Personal information
- Full name: Borislav Aleksandrov Tsonev
- Date of birth: 29 April 1995 (age 31)
- Place of birth: Blagoevgrad, Bulgaria
- Height: 1.69 m (5 ft 6+1⁄2 in)
- Position: Midfielder

Team information
- Current team: CSKA 1948
- Number: 10

Youth career
- 2005–2009: Pirin Blagoevgrad
- 2009–2013: Levski Sofia

Senior career*
- Years: Team / Apps / (Gls)
- 2011–2016: Levski Sofia / 35 / (4)
- 2016–2019: Beroe Stara Zagora / 69 / (13)
- 2019–2020: Inter Zaprešić / 36 / (8)
- 2020–2021: Levski Sofia / 28 / (11)
- 2022: Chornomorets Odesa / 0 / (0)
- 2022: → Slavia Sofia (loan) / 6 / (1)
- 2022–2023: Dalian Pro / 46 / (11)
- 2024–2025: Arda Kardzhali / 52 / (6)
- 2025–: CSKA 1948 / 30 / (3)

International career^{‡}
- 2011–2012: Bulgaria U17 / 2 / (0)
- 2012–2014: Bulgaria U19 / 9 / (0)
- 2015–2016: Bulgaria U21 / 8 / (1)
- 2021–: Bulgaria / 7 / (0)

= Borislav Tsonev =

Bulgarian footballer

Borislav Aleksandrov Tsonev (Борислав Александров Цонев; born 29 April 1995) is a Bulgarian professional footballer who plays as a midfielder for First League club CSKA 1948 Sofia. He is a twin brother of Radoslav Tsonev.

==Career==
Born in Blagoevgrad, Tsonev began playing football for local side Pirin. In 2009, he joined Levski Sofia's academy.

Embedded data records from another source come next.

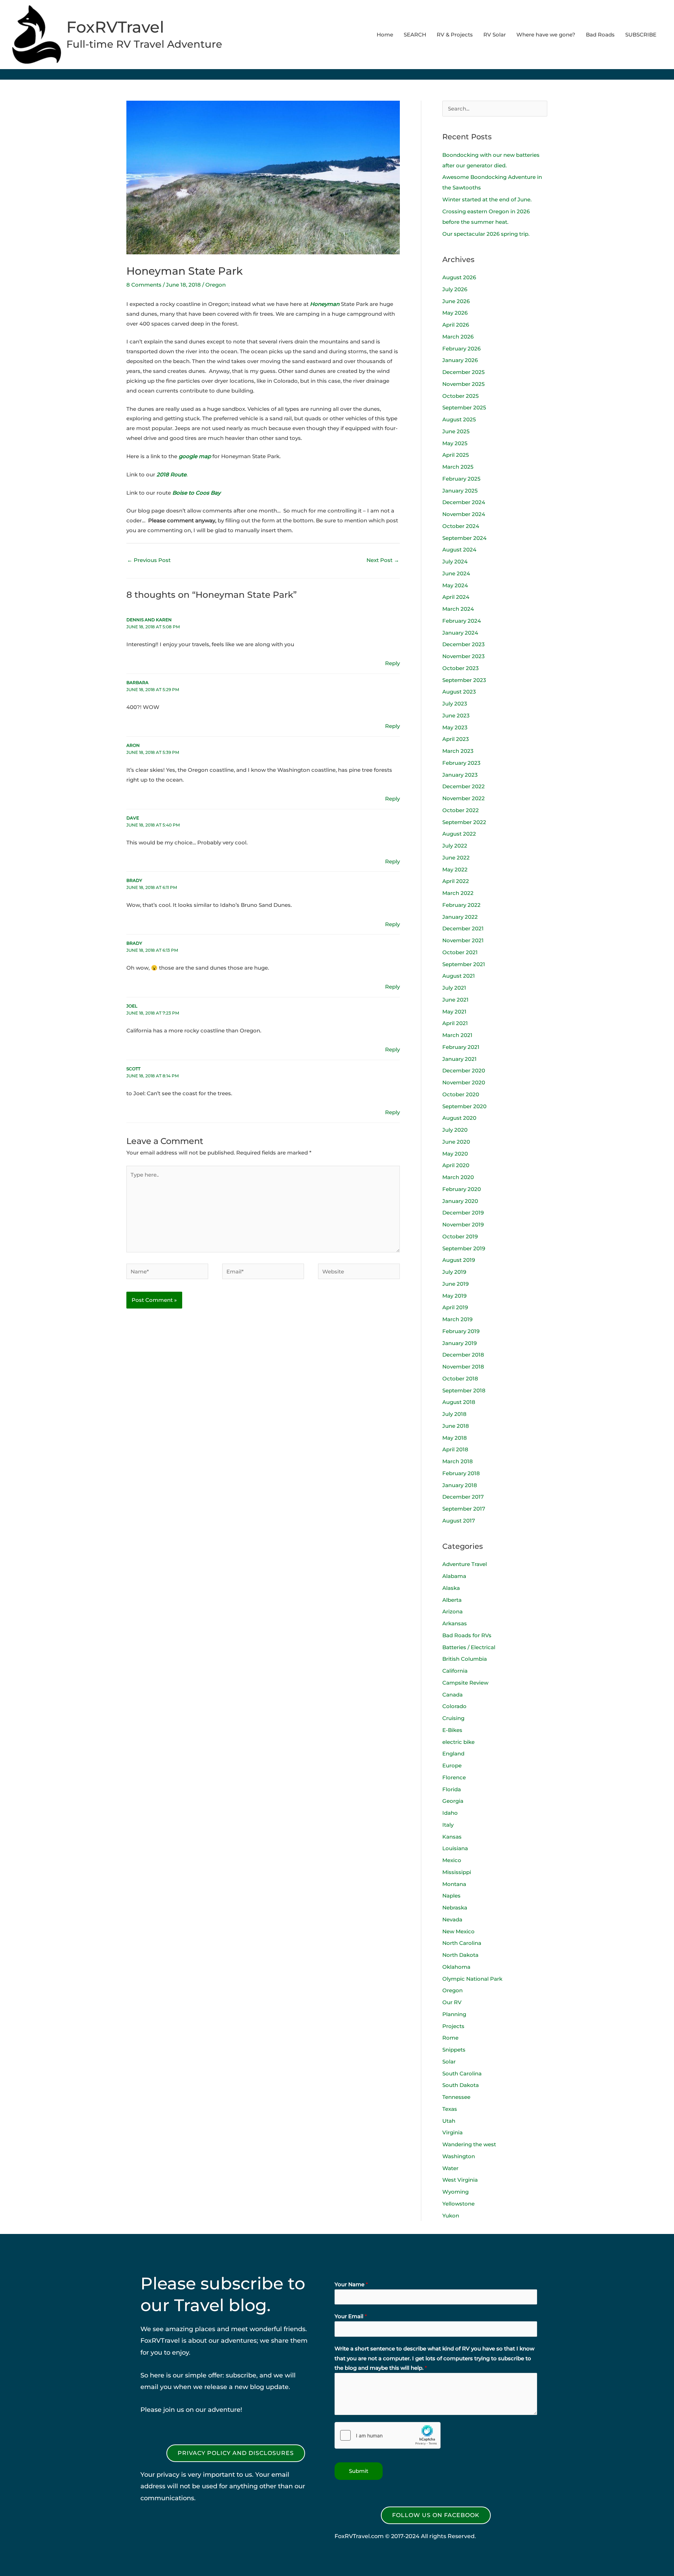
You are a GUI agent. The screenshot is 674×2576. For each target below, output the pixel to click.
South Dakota (460, 2085)
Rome (450, 2037)
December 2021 (463, 928)
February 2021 (461, 1047)
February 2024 (461, 620)
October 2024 (460, 526)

Borislav made his first team debut in a 3–0 league win over Montana on 27 May 2011, coming on as a substitute for Vladimir Gadzhev. On 29 April 2013, he signed his first professional contract with the club on his 18th birthday.

Tsonev scored his first goal for Levski on 18 September 2013, in a 4–0 win over Pirin Gotse Delchev in the first round of the Bulgarian Cup. In the second leg against Pirin on 12 October he made his first start for Levski. On 26 October, Tsonev made his first league start in a 1–0 home win over Botev Plovdiv, but was sent-off after 68 minutes.

On 11 October 2016, Tsonev signed a contract with Beroe Stara Zagora. On 25 November 2018, He scored a hat-trick in a 6–0 home win against Vereya.

In 2020, Tsonev, along with his twin brother Radoslav, returned to Levski Sofia. The two brothers immediately became the leaders of Levski on the pitch. Despite being simultaneously injured for a prolonged period, they gained somewhat of a cult status among fans due to their loyalty to the club at a time of financial hardship.

After joining Ukrainian club Chornomorets Odesa on a two-and-a-half-year contract in January 2022, he was forced to seek another team following the 2022 Russian invasion of Ukraine. In February 2022 he was loaned out to Slavia Sofia for three months.

On 21 August 2022, Tsonev joined Chinese club Dalian Professional on a free transfer.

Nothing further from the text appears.